## Saved data entries
-- -- --
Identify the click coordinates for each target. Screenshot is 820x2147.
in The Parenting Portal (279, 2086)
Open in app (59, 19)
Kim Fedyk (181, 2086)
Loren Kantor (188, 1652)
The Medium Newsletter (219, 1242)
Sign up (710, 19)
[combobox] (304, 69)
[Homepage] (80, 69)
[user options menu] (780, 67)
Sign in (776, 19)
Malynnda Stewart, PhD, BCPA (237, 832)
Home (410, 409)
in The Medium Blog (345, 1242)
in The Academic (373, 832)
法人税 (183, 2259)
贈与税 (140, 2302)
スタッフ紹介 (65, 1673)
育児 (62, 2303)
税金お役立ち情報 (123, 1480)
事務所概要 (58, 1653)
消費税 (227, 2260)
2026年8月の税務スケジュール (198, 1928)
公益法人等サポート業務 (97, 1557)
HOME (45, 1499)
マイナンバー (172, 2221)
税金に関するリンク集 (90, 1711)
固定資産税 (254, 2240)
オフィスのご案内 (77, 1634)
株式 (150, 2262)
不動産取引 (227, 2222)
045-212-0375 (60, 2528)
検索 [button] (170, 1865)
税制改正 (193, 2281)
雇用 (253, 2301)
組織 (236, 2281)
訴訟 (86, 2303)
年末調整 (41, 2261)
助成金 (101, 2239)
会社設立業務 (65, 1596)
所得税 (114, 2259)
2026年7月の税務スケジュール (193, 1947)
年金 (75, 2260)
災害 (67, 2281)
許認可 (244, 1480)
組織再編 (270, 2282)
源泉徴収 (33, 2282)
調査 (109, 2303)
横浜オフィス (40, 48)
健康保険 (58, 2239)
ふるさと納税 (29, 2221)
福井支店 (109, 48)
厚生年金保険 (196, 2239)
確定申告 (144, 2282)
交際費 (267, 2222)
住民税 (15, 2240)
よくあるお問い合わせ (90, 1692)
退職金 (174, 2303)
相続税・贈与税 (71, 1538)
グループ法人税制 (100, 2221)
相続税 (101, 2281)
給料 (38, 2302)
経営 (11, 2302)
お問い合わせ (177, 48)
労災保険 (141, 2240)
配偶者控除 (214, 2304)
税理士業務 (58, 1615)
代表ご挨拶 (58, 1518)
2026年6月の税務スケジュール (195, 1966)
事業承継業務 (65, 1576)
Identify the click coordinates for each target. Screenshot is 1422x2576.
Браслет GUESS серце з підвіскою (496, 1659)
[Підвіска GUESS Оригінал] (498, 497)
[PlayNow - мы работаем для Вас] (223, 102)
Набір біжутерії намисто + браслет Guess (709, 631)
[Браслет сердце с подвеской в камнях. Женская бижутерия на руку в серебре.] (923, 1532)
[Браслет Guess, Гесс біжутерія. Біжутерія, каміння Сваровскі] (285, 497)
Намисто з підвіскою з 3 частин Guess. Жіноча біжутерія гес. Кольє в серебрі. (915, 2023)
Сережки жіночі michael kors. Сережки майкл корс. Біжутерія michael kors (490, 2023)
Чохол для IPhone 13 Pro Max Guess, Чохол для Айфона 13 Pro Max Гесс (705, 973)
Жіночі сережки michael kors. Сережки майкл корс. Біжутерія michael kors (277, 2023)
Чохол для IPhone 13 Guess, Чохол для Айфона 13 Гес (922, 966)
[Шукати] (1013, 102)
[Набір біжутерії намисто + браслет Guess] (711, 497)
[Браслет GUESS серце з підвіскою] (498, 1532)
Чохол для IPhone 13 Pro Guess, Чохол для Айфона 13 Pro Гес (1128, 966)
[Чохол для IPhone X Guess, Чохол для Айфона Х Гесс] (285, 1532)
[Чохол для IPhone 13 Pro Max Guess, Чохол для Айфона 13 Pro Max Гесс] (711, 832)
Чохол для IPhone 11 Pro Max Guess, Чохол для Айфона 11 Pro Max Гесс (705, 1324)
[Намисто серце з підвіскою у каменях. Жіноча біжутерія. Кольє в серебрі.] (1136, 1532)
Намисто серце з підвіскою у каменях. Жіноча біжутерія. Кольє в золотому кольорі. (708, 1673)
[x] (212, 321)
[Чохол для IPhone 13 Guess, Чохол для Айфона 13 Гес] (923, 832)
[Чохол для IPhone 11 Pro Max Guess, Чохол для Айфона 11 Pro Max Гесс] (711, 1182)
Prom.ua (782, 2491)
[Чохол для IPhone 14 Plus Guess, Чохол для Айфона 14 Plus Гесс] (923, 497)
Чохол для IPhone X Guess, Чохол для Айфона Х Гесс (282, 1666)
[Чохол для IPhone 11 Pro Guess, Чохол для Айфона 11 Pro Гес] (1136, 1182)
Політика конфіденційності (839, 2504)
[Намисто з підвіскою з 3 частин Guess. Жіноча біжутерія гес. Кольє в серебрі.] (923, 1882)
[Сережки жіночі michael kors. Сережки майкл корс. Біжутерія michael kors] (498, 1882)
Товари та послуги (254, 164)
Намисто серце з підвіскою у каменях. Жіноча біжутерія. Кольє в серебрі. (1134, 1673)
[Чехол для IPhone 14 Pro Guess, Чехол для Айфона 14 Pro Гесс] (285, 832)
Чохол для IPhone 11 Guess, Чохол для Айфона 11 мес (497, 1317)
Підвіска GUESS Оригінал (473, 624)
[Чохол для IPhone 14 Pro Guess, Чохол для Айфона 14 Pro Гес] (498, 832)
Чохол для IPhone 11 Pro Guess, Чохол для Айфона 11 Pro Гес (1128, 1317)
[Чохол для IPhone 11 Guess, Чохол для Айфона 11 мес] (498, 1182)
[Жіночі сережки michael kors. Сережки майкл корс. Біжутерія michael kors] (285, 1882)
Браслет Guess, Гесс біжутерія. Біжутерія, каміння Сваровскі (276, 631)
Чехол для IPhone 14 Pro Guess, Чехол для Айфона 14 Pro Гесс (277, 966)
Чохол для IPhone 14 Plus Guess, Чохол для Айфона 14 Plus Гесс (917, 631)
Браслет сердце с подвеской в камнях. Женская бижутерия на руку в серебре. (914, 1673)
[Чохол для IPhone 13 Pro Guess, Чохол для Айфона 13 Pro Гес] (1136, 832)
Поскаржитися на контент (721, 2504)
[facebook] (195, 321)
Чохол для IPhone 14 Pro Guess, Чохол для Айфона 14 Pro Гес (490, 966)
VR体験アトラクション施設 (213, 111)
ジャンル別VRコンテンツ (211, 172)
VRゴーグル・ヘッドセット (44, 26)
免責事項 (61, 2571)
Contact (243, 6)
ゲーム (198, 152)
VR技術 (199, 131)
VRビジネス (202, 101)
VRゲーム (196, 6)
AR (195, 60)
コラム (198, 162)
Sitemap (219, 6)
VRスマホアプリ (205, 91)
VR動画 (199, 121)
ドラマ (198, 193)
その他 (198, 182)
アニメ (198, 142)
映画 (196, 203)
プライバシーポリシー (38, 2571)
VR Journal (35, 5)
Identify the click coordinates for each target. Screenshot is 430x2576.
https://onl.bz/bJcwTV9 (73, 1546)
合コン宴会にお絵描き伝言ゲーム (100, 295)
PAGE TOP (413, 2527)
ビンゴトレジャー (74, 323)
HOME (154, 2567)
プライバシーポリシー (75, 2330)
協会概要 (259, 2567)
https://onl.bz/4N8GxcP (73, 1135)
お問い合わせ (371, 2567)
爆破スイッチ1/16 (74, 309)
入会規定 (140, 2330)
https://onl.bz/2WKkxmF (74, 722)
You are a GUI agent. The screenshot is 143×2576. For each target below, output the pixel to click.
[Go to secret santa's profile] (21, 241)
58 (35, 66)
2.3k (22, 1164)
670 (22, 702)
-- -- --
## Problem to solve
For the records above, state how many lines contain the word "Набір". Give only the number.

## Solution for this problem
2